Robert Jordan, a member of Dartmoor Pony Society, whose family has farmed in the area since 1913, said: “The ponies, over the years, have been under threats from many different things in many different ways. But they’re very resilient, and I will do my utmost to make sure they’re protected.
“It’s fair to say that on the traditional farms around here, the ponies are generational and so are the people – they’re tied together.
“Here at Dartmoor we’ve been in environmental schemes for nearly 30 years. We’ve done all the grazing prescriptions we’ve been asked to, but Natural England still wants to reduce livestock numbers.”
Dartmoor has been under siege for several years by environmental pressure groups blaming overgrazing and poor land management for a decline in biodiversity on the moor.
Chris Packham, BBC presenter and campaigner, successfully campaigned for a judicial review against the Dartmoor Commoners’ Council last year.

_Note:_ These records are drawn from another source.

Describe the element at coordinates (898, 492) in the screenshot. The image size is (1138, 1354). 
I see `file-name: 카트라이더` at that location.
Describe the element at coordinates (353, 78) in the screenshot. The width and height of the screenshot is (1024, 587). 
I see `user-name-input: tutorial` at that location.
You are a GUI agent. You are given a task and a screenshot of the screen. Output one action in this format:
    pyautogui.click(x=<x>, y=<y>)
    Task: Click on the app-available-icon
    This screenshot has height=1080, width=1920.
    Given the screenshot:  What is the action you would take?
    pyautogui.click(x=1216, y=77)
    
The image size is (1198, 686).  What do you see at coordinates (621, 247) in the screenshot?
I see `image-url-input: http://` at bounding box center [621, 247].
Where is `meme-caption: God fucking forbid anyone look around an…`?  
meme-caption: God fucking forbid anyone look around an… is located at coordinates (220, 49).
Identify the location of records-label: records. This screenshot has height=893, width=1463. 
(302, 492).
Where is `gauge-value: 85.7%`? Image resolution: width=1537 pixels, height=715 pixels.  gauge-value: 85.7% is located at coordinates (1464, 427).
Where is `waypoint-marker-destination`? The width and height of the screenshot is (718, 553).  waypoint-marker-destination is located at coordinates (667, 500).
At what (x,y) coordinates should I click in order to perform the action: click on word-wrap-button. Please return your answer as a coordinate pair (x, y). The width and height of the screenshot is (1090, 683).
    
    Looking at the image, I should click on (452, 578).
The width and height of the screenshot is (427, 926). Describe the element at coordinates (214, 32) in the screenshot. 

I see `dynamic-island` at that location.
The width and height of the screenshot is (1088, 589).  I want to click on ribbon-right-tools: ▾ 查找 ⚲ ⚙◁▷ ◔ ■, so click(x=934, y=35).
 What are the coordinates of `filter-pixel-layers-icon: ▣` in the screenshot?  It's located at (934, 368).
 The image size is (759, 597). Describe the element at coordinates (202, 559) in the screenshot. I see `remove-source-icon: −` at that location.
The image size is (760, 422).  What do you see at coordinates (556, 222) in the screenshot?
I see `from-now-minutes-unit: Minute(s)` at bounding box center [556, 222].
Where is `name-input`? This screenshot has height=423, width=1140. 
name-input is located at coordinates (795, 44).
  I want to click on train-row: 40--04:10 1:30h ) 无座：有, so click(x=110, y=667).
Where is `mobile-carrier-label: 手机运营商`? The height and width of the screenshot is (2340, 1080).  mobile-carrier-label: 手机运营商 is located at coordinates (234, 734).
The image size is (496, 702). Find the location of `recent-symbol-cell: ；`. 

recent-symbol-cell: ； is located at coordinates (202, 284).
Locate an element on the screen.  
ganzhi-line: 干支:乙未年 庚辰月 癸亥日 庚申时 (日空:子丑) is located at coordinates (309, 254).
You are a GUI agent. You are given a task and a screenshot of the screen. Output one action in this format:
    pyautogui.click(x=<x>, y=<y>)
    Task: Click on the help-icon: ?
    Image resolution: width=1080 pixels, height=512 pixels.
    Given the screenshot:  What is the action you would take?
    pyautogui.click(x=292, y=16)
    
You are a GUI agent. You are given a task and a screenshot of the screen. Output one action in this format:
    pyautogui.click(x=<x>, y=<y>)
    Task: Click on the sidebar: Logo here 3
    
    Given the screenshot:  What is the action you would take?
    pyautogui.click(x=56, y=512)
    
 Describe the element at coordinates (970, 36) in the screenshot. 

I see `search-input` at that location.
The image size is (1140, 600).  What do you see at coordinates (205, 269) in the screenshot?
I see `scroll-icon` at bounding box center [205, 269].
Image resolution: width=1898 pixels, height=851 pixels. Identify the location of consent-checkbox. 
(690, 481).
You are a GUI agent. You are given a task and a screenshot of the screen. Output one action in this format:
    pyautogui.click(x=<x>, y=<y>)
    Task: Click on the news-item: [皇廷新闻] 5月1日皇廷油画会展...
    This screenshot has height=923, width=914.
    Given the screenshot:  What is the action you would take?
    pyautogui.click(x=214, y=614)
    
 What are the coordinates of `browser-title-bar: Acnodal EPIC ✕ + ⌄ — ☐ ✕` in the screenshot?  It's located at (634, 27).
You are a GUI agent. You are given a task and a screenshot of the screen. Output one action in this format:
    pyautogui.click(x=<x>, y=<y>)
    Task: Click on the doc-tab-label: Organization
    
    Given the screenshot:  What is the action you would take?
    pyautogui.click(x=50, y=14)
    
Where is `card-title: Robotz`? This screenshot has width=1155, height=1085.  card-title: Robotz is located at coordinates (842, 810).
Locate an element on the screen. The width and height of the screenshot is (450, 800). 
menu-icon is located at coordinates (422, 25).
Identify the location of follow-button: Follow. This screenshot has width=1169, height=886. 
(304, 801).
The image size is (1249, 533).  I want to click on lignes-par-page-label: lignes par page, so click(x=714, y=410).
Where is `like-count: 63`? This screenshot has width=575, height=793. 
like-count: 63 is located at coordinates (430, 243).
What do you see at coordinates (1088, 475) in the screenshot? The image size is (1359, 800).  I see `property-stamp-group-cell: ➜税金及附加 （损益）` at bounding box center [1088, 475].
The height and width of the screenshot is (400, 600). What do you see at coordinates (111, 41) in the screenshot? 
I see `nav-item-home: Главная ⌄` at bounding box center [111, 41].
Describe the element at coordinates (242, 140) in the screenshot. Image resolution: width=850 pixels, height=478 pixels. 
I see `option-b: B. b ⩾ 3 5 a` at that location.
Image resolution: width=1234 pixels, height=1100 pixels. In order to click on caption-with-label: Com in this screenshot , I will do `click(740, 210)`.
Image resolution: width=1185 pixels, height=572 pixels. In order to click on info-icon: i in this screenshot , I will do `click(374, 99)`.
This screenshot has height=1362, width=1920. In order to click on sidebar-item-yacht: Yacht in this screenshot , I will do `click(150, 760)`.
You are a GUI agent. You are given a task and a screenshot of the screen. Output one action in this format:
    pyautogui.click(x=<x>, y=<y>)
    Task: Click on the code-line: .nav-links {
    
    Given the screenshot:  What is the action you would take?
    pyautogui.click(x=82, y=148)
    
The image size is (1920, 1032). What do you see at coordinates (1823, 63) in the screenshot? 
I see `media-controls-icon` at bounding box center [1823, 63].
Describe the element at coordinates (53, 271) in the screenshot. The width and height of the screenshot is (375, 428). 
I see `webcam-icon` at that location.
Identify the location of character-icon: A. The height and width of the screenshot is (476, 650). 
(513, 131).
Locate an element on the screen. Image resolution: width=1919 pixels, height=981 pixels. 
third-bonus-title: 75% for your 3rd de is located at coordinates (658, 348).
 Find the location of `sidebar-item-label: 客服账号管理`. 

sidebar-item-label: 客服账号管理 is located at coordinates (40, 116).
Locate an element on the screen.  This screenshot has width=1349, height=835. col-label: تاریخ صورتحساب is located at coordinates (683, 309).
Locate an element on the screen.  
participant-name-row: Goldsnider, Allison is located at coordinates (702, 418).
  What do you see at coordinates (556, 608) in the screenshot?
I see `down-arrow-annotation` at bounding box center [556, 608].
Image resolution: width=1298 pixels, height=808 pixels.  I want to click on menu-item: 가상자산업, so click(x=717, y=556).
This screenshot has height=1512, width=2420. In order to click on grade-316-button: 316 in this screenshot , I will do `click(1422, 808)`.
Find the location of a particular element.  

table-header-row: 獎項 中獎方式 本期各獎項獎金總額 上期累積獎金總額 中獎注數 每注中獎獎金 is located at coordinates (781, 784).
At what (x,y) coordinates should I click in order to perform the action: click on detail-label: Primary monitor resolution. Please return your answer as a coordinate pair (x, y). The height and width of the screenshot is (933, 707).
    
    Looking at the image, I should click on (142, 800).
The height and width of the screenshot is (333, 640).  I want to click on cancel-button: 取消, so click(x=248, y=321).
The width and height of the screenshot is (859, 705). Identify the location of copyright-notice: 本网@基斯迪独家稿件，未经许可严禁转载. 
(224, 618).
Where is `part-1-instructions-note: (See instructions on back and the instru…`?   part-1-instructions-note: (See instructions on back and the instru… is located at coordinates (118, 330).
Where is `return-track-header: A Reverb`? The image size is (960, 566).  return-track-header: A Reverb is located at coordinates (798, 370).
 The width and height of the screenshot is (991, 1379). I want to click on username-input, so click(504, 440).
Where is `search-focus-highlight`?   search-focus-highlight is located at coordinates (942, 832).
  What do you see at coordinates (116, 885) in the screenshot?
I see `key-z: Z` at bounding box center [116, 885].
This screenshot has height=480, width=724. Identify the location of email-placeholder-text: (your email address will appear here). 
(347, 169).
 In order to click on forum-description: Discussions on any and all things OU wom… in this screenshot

He claimed the council failed to enforce controls on grazing and the number of livestock.
In March this year, a High Court judge ruled that Dartmoor Commoners’ Council had failed to assess the number of livestock grazing on the moor.
A Defra spokesman said: “In line with the independent review of protected site management on Dartmoor, we are working with partners, including the Dartmoor Hill Pony Association, to help ensure that we maintain numbers of semi-wild ponies on the Moor for generations to come.”